EXERCISE DIRECTIONS:
Extract the first line through the line containing "Click world map" from the listing below, exactly as written.
*** Opening of PROVIDED INFORMATION ***
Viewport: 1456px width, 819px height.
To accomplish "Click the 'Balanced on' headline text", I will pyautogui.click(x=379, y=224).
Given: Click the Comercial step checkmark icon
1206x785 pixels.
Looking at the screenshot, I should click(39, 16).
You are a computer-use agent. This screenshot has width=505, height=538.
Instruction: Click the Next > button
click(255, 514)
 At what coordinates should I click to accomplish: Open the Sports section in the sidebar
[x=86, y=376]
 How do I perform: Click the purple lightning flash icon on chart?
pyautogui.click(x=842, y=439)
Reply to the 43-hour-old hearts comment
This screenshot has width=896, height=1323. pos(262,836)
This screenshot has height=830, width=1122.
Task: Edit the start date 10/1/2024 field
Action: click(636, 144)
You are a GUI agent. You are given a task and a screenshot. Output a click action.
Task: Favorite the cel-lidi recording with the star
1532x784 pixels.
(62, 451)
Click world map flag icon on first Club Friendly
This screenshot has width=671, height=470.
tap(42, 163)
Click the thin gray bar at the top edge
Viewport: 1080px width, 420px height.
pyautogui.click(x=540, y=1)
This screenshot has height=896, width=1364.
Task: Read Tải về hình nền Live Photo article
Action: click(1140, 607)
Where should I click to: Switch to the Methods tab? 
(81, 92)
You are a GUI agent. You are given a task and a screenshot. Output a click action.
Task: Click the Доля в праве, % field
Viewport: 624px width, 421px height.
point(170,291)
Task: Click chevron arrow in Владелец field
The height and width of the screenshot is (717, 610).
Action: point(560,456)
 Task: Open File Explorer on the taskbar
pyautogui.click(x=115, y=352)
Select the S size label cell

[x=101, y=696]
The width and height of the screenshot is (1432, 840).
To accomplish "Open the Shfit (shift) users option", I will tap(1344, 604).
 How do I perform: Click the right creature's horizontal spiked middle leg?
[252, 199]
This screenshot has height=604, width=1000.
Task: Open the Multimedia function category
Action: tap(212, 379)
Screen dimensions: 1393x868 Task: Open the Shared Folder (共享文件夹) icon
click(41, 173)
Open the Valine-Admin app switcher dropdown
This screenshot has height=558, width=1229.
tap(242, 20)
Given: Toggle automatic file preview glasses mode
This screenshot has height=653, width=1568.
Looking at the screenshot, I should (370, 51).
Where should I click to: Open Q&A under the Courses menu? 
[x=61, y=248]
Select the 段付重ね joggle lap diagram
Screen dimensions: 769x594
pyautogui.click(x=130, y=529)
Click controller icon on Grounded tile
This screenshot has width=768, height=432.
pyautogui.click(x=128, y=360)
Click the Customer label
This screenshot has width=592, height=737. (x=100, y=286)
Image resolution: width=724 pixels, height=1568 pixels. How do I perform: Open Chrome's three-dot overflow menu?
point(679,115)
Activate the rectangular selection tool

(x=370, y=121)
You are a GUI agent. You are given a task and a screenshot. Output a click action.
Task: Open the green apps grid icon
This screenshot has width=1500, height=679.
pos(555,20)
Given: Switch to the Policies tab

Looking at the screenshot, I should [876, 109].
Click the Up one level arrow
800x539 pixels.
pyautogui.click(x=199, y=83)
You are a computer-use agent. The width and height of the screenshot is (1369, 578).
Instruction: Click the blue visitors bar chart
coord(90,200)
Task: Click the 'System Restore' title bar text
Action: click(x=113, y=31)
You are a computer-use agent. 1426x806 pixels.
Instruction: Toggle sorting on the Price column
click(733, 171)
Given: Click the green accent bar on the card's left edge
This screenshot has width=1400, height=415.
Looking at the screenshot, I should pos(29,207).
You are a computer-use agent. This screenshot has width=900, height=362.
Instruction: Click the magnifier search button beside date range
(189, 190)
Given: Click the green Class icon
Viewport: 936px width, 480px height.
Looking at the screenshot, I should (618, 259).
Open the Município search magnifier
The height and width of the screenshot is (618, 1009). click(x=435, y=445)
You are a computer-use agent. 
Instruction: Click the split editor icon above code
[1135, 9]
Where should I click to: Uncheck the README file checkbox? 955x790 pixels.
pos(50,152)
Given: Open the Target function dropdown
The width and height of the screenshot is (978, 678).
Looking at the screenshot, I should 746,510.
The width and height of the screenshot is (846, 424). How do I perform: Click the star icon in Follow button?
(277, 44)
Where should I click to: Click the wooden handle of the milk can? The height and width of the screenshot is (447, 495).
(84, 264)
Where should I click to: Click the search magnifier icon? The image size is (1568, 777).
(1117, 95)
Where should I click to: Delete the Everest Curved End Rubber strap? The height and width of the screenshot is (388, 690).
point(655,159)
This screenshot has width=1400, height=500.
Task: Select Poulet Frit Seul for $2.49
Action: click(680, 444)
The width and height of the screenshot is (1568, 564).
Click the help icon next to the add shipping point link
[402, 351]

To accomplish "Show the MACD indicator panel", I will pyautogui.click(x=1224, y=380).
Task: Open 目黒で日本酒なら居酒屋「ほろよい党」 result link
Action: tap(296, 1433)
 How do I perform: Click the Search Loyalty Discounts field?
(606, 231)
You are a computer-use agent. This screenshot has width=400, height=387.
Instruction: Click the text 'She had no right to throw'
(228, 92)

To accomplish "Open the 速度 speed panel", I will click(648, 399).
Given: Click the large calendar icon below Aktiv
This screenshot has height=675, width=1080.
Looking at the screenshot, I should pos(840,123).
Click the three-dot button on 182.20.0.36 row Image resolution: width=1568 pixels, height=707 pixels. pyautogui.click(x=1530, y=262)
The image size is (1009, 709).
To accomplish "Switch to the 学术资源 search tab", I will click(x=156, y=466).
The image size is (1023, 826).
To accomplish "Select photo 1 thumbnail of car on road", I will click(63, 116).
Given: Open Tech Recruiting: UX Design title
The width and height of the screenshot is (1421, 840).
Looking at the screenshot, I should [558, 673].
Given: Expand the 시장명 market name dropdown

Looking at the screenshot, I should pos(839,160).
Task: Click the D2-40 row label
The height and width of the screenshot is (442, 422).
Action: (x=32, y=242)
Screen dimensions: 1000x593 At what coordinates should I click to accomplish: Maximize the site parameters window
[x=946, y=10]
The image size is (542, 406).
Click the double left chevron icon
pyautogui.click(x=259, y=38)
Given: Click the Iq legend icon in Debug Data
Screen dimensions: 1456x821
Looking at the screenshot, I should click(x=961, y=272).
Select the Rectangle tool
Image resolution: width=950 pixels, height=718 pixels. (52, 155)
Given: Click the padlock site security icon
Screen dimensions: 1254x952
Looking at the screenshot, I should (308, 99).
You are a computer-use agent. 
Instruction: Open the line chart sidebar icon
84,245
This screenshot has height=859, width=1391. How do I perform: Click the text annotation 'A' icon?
*** Close of PROVIDED INFORMATION ***
EXERCISE RESULT:
Viewport: 1456px width, 819px height.
To accomplish "Click the 'Balanced on' headline text", I will pyautogui.click(x=379, y=224).
Given: Click the Comercial step checkmark icon
1206x785 pixels.
Looking at the screenshot, I should click(39, 16).
You are a computer-use agent. This screenshot has width=505, height=538.
Instruction: Click the Next > button
click(255, 514)
 At what coordinates should I click to accomplish: Open the Sports section in the sidebar
[x=86, y=376]
 How do I perform: Click the purple lightning flash icon on chart?
pyautogui.click(x=842, y=439)
Reply to the 43-hour-old hearts comment
This screenshot has width=896, height=1323. pos(262,836)
This screenshot has height=830, width=1122.
Task: Edit the start date 10/1/2024 field
Action: click(636, 144)
You are a GUI agent. You are given a task and a screenshot. Output a click action.
Task: Favorite the cel-lidi recording with the star
1532x784 pixels.
(62, 451)
Click world map flag icon on first Club Friendly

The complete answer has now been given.